Partage Noir

Accueil > Portraits > Maximilien Luce (1848-1941) > Maximilien Luce (1848-1941) [02]


Caricature de Cham parue dans Le Charivari

Maximilien Luce (1848-1941) [02]

Par Victor Méric - Flax

Domaine public

*

Il y a déjà pas mal d’années que les premiers impressionnistes, les Renoir, les Manet, les Pissaro, les Sisley, les Guillaumin, s’inspirant des Turner et des Jongkind, bouleversaient les traditions en honneur dans les académies, substituant à la peinture bitumeuse de l’époque, cette fameuse note claire dont parle abondamment Zola. A leur suite, Edouard Manet, jusqu’alors épris de tâche, d’oppositions de couleurs, nettoyait sa palette, éclairait ses toiles et se jetait dans la bataille. Ce fut une lutte épique qui dura plus de vingt ans. Au début, le public récalcitrant bafouait les novateurs, l’administration leur refusait ses salons. Nul n’osait pénétrer dans leurs expositions particulières, où les gens semblaient redouter de voir resplendir sur les murs la fatidique inscription : Manet, Thécel, Pharès. Peu à peu, cependant, ces artistes audacieux que seul un pur hasard rangea sous la même appellation d’« impressionnistes », finirent par imposer leurs œuvres et leurs noms.

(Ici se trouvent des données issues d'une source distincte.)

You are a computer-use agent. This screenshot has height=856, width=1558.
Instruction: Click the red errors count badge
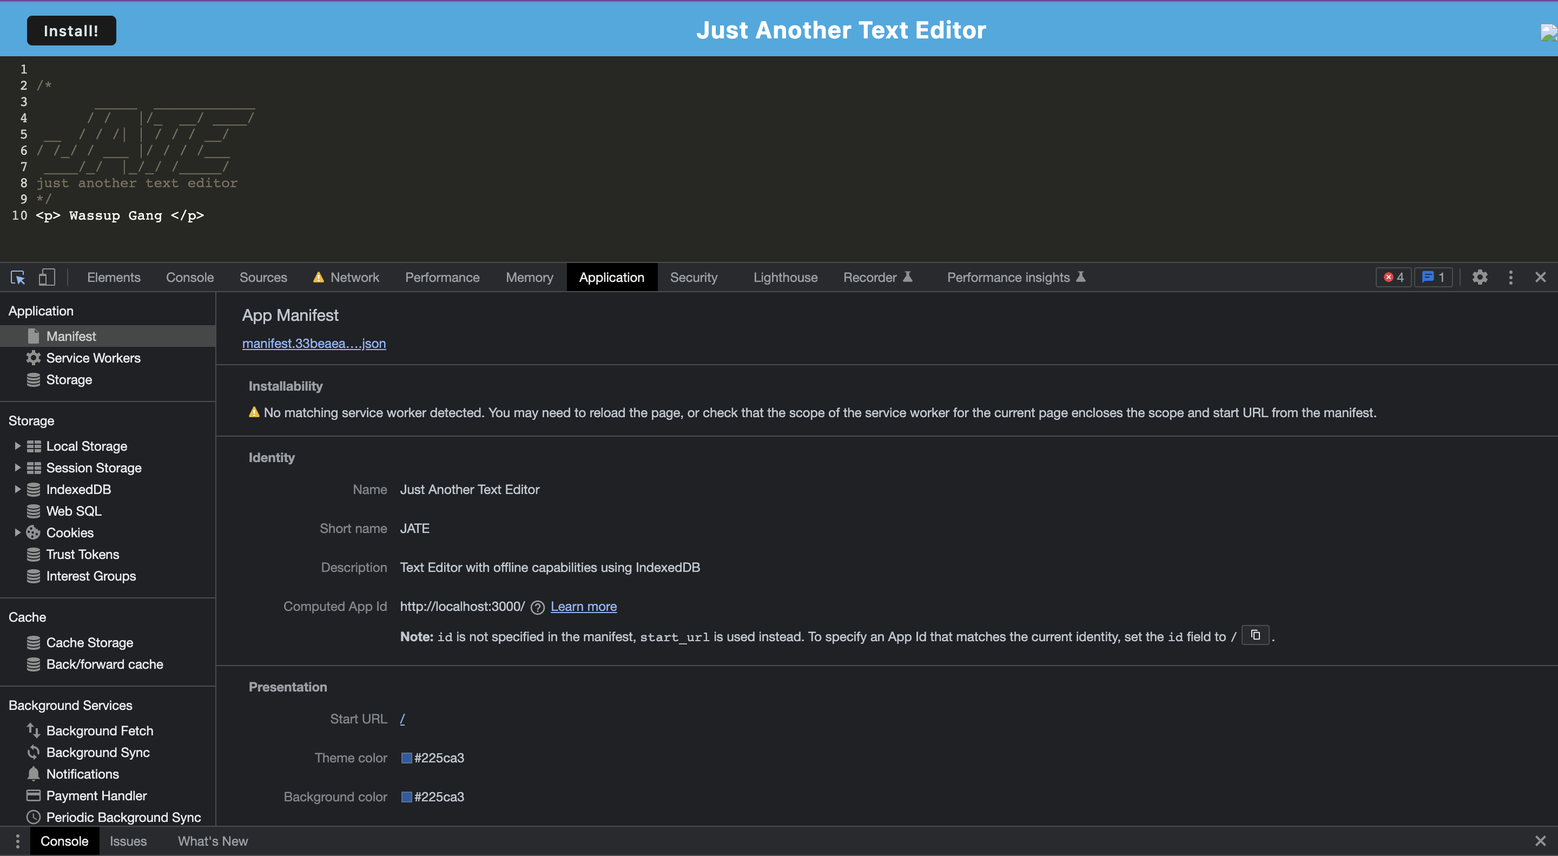(1393, 278)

Alors ce fut le tour des suiveurs. Tous les malins qui avaient commencé par sourire et hausser les épaules, voyant que le succès était décidément de leur côté, se mirent à les pasticher. Tous les indicibles crétins qui sortent chaque année, de l’Ecole, et dont la caractéristique est de ne posséder aucun tempérament, aucune originalité, se mirent à les copier maladroitement et exagérément. Les habiles trouvèrent le moyen de marier l’Ecole et l’impressionnisme. Derrière eux, le bon public, payé en Monets de singe, s’empressa. C’est d’ailleurs généralement ainsi que les choses se passent. Les novateurs sont toujours conspués et ce sont les suiveurs qui récoltent les bénéfices de leurs efforts.

Mais, à côté des flibustiers de l’Ecole, naissait un petit groupe de jeunes artistes qui, consciencieusement, étudiaient les maîtres, reprenaient leurs théories et les développaient, apportant leur technique et leur vision particulières. Ceux-là, les Signac, les Seurat, poussèrent encore plus loin que leurs aînés, et par des procédés scientifiques, la décomposition des teintes, la notation scrupuleuse des valeurs, la réalisation des plus subtiles nuances. Ce furent les néo-impressionnistes qui s’acharnaient à travailler pendant que les autres triomphaient. Le peintre dont nous avons à parler aujourd’hui fut l’un de ces ouvriers de beauté et de vérité.